L’étonnement de M. d’Anthonay égala celui du jeune homme en entendant cette exclamation.

— Certes, reprit-il, je connais cette famille : je connais M. Ramblot comme le plus courageux des hommes ; c’est un des plus infatigables pionniers de cette civilisation nouvelle, poussée par la France dans les profondeurs du Soudan ; il ne pèche que par un défaut, et un défaut bien français : la témérité. Ainsi, il est un des premiers qui aient poussé jusqu’au Niger, et, dans son dernier voyage, il a pu descendre le grand fleuve africain jusqu’à Ségou.

— La capitale du sultan Ahmadou, notre allié ?

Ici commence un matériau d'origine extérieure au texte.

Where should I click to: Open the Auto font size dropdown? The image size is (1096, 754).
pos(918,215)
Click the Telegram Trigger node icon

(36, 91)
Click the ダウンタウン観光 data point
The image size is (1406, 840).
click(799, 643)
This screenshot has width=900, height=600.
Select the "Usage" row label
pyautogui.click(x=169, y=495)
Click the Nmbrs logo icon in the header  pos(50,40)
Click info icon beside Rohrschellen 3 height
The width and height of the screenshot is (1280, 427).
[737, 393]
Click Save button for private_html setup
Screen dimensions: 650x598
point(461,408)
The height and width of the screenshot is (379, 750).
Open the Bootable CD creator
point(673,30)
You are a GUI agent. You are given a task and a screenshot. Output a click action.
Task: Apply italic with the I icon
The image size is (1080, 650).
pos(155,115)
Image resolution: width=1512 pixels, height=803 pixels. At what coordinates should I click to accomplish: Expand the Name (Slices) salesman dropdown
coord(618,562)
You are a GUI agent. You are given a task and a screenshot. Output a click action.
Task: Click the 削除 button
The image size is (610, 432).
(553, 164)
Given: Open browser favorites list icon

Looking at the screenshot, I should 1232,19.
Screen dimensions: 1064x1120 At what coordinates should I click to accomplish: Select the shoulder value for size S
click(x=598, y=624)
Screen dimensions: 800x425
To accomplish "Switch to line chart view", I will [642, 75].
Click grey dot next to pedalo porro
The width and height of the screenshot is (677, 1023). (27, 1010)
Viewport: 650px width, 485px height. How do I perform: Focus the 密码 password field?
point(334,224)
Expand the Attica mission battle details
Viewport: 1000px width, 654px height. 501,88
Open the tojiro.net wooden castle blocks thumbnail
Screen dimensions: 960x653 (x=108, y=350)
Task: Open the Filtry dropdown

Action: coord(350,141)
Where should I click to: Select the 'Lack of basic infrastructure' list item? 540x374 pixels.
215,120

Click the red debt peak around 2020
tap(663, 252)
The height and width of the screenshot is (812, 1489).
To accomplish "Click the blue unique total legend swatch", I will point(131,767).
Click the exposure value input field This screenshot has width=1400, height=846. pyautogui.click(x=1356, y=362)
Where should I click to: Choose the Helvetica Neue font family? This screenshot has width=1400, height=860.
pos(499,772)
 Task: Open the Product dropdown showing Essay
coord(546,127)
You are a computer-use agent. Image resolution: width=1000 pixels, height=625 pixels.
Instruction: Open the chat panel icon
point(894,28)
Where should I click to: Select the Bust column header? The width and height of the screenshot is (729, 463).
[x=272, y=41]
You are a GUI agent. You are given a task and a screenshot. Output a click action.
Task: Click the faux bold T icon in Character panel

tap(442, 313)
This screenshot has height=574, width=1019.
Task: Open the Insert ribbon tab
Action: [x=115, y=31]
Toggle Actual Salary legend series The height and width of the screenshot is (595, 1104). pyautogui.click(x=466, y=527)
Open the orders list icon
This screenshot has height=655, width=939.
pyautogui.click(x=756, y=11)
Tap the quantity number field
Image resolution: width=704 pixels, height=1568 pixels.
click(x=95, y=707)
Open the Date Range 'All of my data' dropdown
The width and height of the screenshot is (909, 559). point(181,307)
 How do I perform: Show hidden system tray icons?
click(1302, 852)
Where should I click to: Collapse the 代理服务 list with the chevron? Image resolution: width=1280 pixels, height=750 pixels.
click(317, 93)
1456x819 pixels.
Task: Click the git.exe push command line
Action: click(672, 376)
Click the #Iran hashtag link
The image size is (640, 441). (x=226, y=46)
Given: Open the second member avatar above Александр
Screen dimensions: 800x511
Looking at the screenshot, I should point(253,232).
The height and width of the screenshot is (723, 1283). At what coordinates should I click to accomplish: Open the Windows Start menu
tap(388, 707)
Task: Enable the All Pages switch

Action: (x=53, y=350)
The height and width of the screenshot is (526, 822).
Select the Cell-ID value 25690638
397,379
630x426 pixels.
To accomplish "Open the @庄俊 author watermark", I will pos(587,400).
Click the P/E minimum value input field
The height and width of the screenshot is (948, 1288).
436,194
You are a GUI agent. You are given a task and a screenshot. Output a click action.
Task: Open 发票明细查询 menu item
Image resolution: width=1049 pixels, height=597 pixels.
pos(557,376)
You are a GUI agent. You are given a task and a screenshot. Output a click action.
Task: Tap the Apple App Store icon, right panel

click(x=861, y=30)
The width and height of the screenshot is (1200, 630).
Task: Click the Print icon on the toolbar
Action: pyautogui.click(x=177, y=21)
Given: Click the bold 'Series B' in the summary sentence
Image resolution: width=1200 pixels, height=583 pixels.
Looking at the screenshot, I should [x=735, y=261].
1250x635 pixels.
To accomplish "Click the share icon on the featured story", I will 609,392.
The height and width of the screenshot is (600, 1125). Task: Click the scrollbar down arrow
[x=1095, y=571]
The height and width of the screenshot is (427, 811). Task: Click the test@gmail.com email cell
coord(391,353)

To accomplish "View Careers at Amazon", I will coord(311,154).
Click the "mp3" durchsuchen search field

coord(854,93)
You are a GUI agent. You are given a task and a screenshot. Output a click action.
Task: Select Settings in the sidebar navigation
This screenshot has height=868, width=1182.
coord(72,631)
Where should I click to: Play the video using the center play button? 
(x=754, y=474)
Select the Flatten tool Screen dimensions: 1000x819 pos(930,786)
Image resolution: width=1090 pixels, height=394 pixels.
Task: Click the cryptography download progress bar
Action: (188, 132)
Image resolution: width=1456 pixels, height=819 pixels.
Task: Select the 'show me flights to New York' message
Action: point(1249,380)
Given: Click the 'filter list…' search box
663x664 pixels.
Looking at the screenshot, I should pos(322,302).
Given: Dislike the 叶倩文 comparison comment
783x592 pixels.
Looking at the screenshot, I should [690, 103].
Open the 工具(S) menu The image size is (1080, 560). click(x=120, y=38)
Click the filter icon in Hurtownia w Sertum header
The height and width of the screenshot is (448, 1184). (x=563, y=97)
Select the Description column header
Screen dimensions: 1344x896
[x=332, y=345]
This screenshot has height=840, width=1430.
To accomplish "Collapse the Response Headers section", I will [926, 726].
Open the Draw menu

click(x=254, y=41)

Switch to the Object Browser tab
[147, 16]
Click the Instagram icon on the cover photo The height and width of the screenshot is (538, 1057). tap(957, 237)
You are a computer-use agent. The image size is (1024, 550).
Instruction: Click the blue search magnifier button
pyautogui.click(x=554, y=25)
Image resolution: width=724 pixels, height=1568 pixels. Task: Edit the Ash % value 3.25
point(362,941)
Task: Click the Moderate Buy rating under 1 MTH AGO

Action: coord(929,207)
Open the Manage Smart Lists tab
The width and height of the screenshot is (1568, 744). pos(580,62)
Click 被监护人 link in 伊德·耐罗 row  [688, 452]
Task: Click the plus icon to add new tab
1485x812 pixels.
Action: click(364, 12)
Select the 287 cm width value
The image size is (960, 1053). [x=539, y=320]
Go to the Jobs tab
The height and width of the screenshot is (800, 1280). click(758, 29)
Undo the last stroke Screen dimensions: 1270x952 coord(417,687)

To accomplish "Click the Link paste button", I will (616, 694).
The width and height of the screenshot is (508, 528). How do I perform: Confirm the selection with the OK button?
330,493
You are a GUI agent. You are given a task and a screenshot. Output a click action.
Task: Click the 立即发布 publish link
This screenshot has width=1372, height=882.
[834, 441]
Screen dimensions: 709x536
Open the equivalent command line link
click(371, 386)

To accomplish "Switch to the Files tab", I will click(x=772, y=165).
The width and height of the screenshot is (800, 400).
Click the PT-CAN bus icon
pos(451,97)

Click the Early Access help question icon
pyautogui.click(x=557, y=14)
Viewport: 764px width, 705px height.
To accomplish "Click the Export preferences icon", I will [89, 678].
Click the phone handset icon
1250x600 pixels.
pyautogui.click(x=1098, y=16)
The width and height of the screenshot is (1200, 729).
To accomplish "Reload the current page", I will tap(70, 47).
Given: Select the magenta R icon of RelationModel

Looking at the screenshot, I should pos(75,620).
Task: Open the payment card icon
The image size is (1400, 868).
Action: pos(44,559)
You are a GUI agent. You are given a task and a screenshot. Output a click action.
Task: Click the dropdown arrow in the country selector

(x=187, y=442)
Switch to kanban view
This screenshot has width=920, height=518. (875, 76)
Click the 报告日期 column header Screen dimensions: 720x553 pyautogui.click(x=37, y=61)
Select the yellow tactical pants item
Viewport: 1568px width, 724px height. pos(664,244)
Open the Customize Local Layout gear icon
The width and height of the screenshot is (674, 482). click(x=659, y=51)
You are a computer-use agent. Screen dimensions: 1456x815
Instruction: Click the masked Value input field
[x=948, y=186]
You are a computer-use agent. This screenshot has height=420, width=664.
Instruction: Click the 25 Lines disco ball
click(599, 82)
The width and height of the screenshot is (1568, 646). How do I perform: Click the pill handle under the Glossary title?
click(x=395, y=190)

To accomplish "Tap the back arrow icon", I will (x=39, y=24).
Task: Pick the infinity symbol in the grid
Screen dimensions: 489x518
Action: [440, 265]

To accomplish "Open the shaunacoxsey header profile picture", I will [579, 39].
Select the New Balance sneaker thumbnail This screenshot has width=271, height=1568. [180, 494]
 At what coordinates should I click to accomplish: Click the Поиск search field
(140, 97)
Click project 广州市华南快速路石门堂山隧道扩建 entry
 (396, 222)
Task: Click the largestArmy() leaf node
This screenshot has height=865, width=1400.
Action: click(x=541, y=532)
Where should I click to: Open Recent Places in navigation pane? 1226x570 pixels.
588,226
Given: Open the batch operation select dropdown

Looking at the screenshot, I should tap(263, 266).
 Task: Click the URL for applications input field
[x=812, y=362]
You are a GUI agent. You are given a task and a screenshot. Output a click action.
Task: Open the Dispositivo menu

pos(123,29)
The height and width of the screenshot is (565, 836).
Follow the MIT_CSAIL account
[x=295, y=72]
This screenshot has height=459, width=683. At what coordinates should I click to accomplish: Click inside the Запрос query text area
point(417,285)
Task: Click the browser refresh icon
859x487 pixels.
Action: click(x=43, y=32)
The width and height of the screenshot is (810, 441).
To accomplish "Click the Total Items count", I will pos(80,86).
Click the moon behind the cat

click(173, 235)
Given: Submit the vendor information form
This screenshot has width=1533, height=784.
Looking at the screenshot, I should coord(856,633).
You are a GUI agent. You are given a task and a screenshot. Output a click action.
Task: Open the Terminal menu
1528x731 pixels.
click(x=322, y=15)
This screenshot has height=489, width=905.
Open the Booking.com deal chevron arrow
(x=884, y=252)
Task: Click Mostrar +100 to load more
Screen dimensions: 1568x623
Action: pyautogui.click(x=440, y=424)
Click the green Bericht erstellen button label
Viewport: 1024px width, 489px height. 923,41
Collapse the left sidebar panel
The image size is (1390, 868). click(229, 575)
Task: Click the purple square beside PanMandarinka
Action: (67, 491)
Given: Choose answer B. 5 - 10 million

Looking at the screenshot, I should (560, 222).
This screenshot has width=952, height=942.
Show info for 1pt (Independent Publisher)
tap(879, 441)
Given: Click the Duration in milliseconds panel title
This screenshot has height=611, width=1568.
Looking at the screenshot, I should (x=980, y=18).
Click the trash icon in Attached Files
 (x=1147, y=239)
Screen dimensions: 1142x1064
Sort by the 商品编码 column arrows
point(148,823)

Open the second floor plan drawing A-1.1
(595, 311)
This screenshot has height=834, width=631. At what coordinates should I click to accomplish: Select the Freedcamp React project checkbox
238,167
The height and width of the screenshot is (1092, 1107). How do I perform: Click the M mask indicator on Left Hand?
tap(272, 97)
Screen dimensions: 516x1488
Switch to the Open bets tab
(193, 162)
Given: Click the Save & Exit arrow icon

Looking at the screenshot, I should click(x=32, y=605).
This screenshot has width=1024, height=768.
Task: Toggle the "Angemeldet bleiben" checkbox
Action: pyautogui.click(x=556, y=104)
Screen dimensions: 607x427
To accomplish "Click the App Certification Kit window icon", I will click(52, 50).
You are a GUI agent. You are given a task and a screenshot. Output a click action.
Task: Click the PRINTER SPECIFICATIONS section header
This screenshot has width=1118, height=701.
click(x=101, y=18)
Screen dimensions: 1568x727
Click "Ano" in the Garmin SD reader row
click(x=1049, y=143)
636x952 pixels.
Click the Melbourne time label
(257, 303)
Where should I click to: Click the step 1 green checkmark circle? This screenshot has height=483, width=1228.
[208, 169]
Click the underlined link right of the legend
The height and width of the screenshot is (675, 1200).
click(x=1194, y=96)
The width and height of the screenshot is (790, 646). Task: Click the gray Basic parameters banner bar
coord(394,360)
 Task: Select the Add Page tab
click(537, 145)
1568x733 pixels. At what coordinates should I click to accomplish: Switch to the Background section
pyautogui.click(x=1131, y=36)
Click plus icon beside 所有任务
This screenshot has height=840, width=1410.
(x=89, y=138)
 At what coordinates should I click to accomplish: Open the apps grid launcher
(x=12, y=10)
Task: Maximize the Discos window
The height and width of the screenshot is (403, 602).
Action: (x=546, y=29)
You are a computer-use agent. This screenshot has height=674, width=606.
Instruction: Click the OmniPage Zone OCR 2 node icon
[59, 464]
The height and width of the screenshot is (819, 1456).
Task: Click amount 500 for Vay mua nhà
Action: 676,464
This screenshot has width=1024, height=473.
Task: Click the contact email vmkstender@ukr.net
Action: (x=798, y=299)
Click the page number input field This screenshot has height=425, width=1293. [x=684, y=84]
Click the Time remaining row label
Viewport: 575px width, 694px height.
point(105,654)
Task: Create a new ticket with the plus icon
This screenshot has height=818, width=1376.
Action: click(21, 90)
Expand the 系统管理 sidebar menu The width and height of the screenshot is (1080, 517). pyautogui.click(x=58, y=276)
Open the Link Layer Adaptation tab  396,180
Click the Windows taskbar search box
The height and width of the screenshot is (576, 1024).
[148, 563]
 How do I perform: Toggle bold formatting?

— Oh ! notre allié ! fit M. d’Anthonay, en hochant la tête ; c’est une épithète bien risquée s’appliquant à ces tyrans noirs, surtout si l’on songe que non loin de là, de Sierra-Léone, partent sans cesse des émissaires anglais, offrant à ces roitelets nègres de l’or et des armes pour se retourner contre nous. Allié aujourd’hui, ennemi demain, tel m’apparaît ce fameux sultan de Ségou, une figure peu ordinaire, j’en conviens ; et j’ai trouvé M. Ramblot bien imprudent d’avoir poussé son voyage jusque-là. Une fantaisie d’Ahmadou pouvait lui coûter la tête. Quoi qu’il en soit, ce brave et digne homme a fondé un comptoir à Kita, notre poste extrême dans l’Est, et il compte, l’an prochain, si les traités signés par le colonel Borgnis-Desbordes le permettent, en installer un autre sur le Niger même.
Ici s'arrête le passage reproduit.